- Born: May 14, 1925 New York City, U.S.
- Died: July 11, 2012 (aged 87) Manhattan, New York City, U.S.
- Occupations: businessman, writer
- Known for: CEO and President of Bloomingdale's

= Marvin Traub =

American businessman

Marvin Traub (May 14, 1925 – July 11, 2012) was an American businessman and writer. He was a prominent business executive in the retail sector known for his impact on merchandising and marketing. Traub was CEO and President of Bloomingdale's for twenty-two years leaving in 1992 to found his own consulting firm, Marvin Traub Associates. Between 1994 and 2000, Marvin Traub Associates participated in a joint venture with retail-focused investment banking firm, Financo, Inc.

Traub is the author of two books. In 1993, Traub wrote Like No Other Store...:: The Bloomingdale's Legend and the Revolution in American Marketing about his tenure at Bloomingdale's. In 2008, he wrote Marvin Traub: Like No Other Career, a coffee table book that also profiles his works since leaving Bloomingdale's.

==Biography==

===Early life and education===
Marvin Traub was born to a Jewish family on April 14, 1925 in New York City. Traub's father Sam D. was an executive of a corset company and his mother Bea (née Bruckman), a saleswoman at Bonwit Teller. As a teenager Traub was a neighbor and friend of Stanley Kubrick, sharing an interest in photography. Traub graduated from Harvard University in 1947, although his studies were interrupted by service in Europe during World War II. He then attended Harvard Business School, from which he graduated in 1949.

===Career===
In 1978, Traub was named CEO of U.S. based retailer, Bloomingdale's, where he remained through 1992. After leaving Bloomingdales in 1992, Traub founded his own consulting firm, Marvin Traub Associates. Between 1994 and 2000, Marvin Traub Associates participated in a joint venture with retail-focused investment banking firm, Financo, Inc.
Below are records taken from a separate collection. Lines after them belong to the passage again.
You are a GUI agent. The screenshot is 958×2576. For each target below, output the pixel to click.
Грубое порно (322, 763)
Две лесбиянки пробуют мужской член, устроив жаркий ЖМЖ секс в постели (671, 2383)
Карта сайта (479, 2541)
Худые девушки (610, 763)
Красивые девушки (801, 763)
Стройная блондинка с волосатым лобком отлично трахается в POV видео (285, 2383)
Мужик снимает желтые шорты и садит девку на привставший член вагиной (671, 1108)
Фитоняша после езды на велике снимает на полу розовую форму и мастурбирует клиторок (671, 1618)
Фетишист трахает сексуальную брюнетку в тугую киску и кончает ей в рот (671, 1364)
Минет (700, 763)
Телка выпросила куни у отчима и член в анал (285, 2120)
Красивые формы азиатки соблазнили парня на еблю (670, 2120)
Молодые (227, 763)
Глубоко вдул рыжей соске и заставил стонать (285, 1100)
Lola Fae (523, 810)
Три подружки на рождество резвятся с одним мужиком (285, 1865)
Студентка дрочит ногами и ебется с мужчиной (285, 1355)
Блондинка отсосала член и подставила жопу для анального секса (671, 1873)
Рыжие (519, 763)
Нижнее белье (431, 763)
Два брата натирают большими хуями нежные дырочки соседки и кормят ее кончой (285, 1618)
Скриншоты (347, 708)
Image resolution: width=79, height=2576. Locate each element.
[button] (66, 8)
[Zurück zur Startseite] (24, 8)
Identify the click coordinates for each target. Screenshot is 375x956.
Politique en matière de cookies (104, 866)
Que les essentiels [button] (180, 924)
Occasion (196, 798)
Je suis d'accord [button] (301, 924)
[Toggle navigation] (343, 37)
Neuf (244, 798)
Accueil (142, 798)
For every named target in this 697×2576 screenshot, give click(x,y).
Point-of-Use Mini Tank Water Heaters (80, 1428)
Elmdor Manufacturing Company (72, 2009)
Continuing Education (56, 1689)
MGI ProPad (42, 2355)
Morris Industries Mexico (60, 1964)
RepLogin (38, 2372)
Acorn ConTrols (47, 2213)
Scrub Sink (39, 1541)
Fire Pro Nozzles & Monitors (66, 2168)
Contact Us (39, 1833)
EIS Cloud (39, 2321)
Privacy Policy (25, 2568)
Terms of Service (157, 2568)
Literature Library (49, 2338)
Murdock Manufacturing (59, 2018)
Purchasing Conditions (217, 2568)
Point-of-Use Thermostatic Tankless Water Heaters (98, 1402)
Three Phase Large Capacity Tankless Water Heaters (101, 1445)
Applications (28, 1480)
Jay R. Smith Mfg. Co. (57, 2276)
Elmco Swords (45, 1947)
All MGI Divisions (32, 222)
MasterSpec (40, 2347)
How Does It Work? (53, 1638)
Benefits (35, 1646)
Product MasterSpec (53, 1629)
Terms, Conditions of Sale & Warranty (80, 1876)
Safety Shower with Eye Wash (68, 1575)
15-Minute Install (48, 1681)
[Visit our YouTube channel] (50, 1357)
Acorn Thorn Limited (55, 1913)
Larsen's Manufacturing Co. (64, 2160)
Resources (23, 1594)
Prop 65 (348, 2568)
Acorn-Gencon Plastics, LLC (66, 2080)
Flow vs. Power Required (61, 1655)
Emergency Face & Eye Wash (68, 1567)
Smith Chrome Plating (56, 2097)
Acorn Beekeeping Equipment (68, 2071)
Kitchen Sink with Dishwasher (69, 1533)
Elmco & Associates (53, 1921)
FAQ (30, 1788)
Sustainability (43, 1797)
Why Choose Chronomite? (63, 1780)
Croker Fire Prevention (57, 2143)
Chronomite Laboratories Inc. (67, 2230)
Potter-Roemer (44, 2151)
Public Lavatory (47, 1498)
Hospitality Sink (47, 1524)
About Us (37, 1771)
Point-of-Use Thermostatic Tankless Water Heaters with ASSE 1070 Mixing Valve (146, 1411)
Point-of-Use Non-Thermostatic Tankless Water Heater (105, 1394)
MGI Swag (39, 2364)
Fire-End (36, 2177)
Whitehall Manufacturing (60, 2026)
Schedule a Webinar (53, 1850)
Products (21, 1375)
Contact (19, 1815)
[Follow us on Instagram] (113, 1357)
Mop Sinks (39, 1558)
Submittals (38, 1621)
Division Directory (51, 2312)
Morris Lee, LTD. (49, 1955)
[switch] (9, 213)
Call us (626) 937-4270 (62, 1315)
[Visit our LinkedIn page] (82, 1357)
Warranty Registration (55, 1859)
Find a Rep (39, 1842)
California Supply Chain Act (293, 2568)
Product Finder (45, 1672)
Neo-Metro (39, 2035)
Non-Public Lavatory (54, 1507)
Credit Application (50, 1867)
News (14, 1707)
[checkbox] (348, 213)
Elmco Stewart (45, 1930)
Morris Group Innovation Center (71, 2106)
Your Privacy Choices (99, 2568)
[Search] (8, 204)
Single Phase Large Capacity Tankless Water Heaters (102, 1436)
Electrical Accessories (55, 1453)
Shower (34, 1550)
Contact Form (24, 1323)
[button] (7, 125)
===Other affiliations and awards===
Traub was a Trustee of the American Health Foundation (AHF) between August 1975 and February 1978. He was the President of Bloomingdale's from 1978 to 1992, and Vice Chairman of Federated Department Stores from 1988 to 1992. He served on the Visiting Committee of the Harvard School of Public Health. Traub was also the Chairman of SD Retail Consulting, which is a unit of The Hilco Organization.

Traub was the recipient of The Gold Medal of the National Retail Federation in 1991 as well as the Légion d’Honneur and Ordre national du Mérite from France and was awarded the Commendatore de la Republic by Italy.

===Personal life===
While at Harvard, he married Lee Laufer on September 2, 1948. Traub's wife had studied dance under Martha Graham in 1942 and is the chair emerita of the Martha Graham Center of Contemporary Dance.

Traub had three children; Andrew (formerly an executive at Macy's), James (a journalist) and Margaret (who founded and runs the lighting company Adesso).

===Death===
Traub died from bladder cancer at his home in Manhattan on July 11, 2012 at the age of 87.